After you have segmented out the different shapes, you can filter out the curves by testing how much they deviate from a line. You can do this simply by picking up the endpoints of the curve, and calculating how far the other points are from the line defined by the endpoints. If this value exceeds some maximum, you have a curve instead of a line.
Another approach would be to measure the ratio of the distance of the endpoints and length of the object. This ratio would be near 1 for lines and larger for curves and wiggly shapes.
If your images have angles, which you wish to separate from curves, you might inspect the directional gradient of your curves. Segment the shape, pick set of equidistant points from it and for each point, calculate the angle to the previous point and to the next point. If the difference of the angle is too high, you do not have a smooth curve, but some angled shape.
Possible difficulties in implementation include thick lines, which you can solve by skeleton transformation. For matlab implementation of skeleton and finding curve endpoints, see matlab image processing toolkit documentation
1) Read a book on Image Analysis
2) Scan for a black pixel, when found look for neighbouring pixels that are also black, store their location then make them white. This gets the points in one object and removes it from the image. Just keep repeating this till there are no remaining black pixels.

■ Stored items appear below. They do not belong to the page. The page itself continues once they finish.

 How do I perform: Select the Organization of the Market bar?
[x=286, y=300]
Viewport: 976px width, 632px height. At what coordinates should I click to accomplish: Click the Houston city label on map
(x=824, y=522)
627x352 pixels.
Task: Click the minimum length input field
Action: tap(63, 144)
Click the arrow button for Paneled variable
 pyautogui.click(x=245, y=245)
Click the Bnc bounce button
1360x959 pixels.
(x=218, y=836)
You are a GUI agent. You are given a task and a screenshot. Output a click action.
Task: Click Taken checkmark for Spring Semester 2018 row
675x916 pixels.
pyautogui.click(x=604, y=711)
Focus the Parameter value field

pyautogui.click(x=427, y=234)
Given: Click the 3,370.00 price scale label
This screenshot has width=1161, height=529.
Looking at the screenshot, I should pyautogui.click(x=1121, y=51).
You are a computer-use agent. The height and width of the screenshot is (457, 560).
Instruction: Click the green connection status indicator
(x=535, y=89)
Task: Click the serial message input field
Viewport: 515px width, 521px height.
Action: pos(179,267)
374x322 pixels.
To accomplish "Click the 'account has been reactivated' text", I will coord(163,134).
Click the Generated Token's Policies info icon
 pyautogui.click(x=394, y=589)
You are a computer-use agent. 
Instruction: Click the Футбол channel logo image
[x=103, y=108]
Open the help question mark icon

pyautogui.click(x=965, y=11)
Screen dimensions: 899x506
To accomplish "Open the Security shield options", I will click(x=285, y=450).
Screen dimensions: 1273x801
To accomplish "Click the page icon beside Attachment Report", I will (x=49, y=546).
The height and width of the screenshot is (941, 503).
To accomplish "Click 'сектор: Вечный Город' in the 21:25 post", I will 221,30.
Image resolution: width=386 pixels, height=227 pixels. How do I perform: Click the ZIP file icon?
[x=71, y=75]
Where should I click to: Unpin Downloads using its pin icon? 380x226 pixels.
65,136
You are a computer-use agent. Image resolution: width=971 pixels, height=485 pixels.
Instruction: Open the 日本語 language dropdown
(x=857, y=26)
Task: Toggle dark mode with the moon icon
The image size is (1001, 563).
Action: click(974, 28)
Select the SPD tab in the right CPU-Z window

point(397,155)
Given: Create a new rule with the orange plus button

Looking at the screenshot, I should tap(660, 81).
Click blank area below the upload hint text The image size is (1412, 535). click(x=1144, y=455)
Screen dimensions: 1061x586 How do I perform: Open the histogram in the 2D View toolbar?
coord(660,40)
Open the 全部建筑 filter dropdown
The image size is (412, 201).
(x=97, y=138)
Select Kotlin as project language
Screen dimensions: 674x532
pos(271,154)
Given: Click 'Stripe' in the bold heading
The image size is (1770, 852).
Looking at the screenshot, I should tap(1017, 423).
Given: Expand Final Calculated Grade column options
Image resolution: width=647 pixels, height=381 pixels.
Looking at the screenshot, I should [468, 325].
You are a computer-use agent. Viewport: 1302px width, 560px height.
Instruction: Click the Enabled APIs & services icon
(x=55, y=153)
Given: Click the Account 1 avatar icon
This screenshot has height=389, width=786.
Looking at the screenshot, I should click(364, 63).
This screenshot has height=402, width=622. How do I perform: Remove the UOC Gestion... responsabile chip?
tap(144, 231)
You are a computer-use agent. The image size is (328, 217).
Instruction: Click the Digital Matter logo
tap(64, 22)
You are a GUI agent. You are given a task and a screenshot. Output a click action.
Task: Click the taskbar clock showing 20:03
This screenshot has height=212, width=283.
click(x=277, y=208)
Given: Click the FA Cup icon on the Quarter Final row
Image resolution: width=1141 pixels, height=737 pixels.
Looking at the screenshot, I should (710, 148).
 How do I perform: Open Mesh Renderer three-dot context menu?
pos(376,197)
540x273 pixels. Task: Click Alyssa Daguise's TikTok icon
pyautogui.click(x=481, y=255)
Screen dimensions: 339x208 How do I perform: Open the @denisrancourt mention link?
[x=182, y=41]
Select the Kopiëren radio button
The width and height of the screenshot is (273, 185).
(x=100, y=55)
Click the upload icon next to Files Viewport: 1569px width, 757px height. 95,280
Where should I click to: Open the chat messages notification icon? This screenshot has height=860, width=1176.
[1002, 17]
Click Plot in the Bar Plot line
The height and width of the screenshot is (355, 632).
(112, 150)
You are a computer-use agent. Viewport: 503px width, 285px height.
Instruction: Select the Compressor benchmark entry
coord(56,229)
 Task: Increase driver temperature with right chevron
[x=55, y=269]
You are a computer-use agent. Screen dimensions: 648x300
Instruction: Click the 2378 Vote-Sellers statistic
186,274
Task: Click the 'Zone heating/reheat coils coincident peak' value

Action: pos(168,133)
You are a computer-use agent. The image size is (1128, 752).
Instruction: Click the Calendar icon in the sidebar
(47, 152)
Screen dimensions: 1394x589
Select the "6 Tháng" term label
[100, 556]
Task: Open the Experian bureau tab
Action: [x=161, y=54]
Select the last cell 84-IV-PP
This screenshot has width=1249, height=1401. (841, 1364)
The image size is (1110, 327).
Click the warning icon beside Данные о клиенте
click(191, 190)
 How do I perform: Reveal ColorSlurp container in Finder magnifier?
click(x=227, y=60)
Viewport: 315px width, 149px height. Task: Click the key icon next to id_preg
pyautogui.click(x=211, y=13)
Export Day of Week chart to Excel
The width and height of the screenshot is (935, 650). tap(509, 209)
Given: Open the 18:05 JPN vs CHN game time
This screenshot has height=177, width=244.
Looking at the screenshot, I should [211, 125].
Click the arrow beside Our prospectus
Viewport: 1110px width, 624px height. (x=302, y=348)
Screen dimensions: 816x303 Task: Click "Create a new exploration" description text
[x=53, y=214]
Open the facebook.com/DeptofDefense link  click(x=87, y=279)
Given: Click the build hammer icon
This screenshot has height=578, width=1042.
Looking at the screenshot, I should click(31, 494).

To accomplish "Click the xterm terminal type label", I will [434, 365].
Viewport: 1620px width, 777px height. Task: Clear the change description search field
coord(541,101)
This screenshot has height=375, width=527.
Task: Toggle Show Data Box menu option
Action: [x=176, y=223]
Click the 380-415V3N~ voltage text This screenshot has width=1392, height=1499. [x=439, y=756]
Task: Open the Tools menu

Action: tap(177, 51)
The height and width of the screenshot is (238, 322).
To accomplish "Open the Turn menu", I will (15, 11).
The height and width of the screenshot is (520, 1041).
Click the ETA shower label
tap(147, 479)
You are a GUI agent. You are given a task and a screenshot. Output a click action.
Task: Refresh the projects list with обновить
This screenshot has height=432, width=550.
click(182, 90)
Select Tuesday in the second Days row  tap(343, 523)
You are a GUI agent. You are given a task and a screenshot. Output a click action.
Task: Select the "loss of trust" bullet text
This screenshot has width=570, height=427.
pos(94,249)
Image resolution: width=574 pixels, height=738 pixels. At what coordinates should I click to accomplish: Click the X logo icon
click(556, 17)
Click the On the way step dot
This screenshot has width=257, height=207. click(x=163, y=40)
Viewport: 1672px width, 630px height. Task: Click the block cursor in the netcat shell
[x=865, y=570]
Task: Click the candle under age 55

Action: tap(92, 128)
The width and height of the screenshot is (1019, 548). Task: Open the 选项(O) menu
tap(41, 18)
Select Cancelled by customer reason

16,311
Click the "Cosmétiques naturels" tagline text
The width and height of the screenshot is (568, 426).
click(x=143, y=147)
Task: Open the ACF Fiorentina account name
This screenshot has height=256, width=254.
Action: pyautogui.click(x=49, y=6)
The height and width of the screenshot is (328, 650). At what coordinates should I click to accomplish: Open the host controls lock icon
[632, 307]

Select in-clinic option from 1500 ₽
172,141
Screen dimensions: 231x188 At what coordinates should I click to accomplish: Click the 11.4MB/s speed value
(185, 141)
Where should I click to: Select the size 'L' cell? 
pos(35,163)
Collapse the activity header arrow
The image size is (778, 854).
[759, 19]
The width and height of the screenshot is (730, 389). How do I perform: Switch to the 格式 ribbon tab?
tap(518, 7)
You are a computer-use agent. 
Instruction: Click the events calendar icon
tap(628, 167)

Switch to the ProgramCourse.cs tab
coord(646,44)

If you want to separate the curves from the straight lines try line fitting and then getting the coefficient of correlation. Similar algorithms are available for curves and the correlation tells you the closeness of the point to the idealised shape.
There is also another solution possible with the use of chain codes.
Understanding Freeman chain codes for OCR
The chain code basically assigns a value between 1-8(or 0 to 7) for each pixel saying at which pixel location in a 8-connected neighbourhood does your connected predecessor lie. Thus like mention in Hackworths suggestions one performs connected component labeling and then calculates the chain codes for each component curve. Look at the distribution and the gradient of the chain codes, one can distinguish easily between lines and curves. The problem with the method though is when we have osciallating curves, in which case the gradient is less useful and one depends on the clustering of the chain codes!
Im no computer vision expert, but i think that you could detect lines/curves in binary images relatively easy using some basic edge-detection algorithms (e.g. sobel filter).